The soldier stiffened, a wet gasp escaping his helmet as Collins twisted the blade ruthlessly, severing the carotid artery. Before the man could fall, Collins ripped the weapon free and let the heavy corpse collapse forward, using the momentum to shield himself from the second soldier's frantic swing.
"What is this?" the second soldier panicked, his sword clattering against his dead comrade's armor. "He knows the blind spots!"
"He’s a demon!" the third yelled, lunging forward.
"I am the man who built your army," Collins muttered under his breath, though the rain swallowed the words.
He slipped beneath the third soldier's clumsy horizontal slash. Collins jammed his heel into the back of the man's knee, forcing the massive giant to buckle. With a swift, brutal upward jerk, Collins drove the dagger through the unprotected underside of the chin guard. The soldier fell instantly, choking on his own blood.
The remaining vanguard scout backed away, years his sword shaking. He looked at the two dead elites in the mud, then at the pale, malnourished peasant boy coughing up dark phlegm from the sheer exertion.
"Who are you?" the scout whispered, his voice cracking with terror. "Who the hell are you?"
"Run," Collins said, leaning against the trench wall as his vision blurred. "Tell Winfred that the ridge belongs to the dead."
The scout didn't wait. He turned and fled up the muddy slope, scrambling over the parapet in a frantic retreat, his heavy armor clanking loudly in the dark until the storm swallowed him whole.
Collins collapsed to his knees, vomiting rain water into the mud. His chest felt like it was being squeezed by iron bands. Pathetic, he thought, staring at his tiny, trembling hands with deep disgust. This body is garbage. A simple three man execution and I am on the verge of fainting. Yet, beneath the physical revulsion, a cold drop of satisfaction settled in his gut. His mind was still intact. His strategies were still absolute. He could still kill them.
"Collins," a weak voice groaned from the rubble.
Collins wiped his mouth and dragged himself over to the pile of stone and shattered timber. Commander Watson was staring at him, his face covered in gray ash and dark crimson blood, his eyes wide with terrifying confusion.
"Help me," Watson whispered. "The beam...My leg"
Collins grabbed a thick iron pry-bar from the ruined trench floor. He wedged it beneath the heavy rock pinning the commander, throwing his entire meager body weight onto the lever. "Lend me your strength, Commander. I don't have the muscle for this yet."
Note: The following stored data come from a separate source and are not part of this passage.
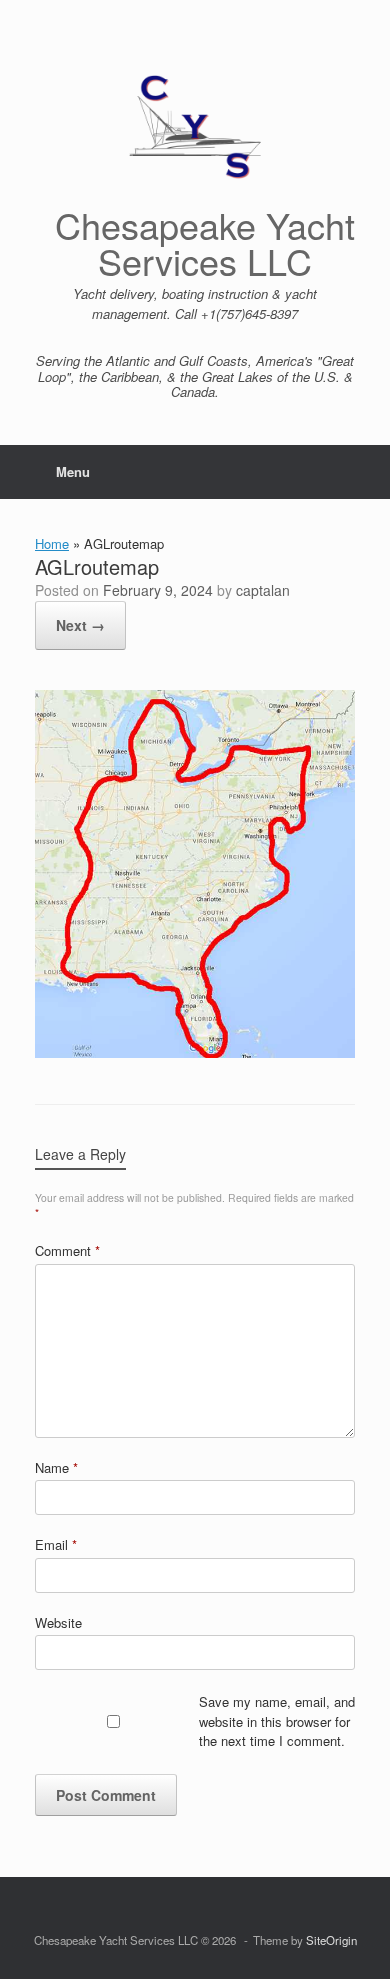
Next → (80, 625)
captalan (263, 590)
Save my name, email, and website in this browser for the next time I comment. (277, 1721)
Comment (67, 1250)
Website (58, 1622)
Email (56, 1544)
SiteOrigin (331, 1940)
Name (56, 1467)
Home (52, 543)
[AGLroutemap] (195, 1052)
With a mutual roar, the rock shifted, and Collins dragged Watson out of the meat grinder just as a secondary collapse buried the spot completely. Watson lay on his back, panting, his hand gripping his fractured thigh.
"The raiders," Watson gasped, his eyes darting around the trench. "Where are the others?"
"Dead," Collins said flatly, dropping the pry bar into the mud with a loud splash. "The one who survived ran back to the main line. We have maybe an hour before they realize he was scared off by a single grunt."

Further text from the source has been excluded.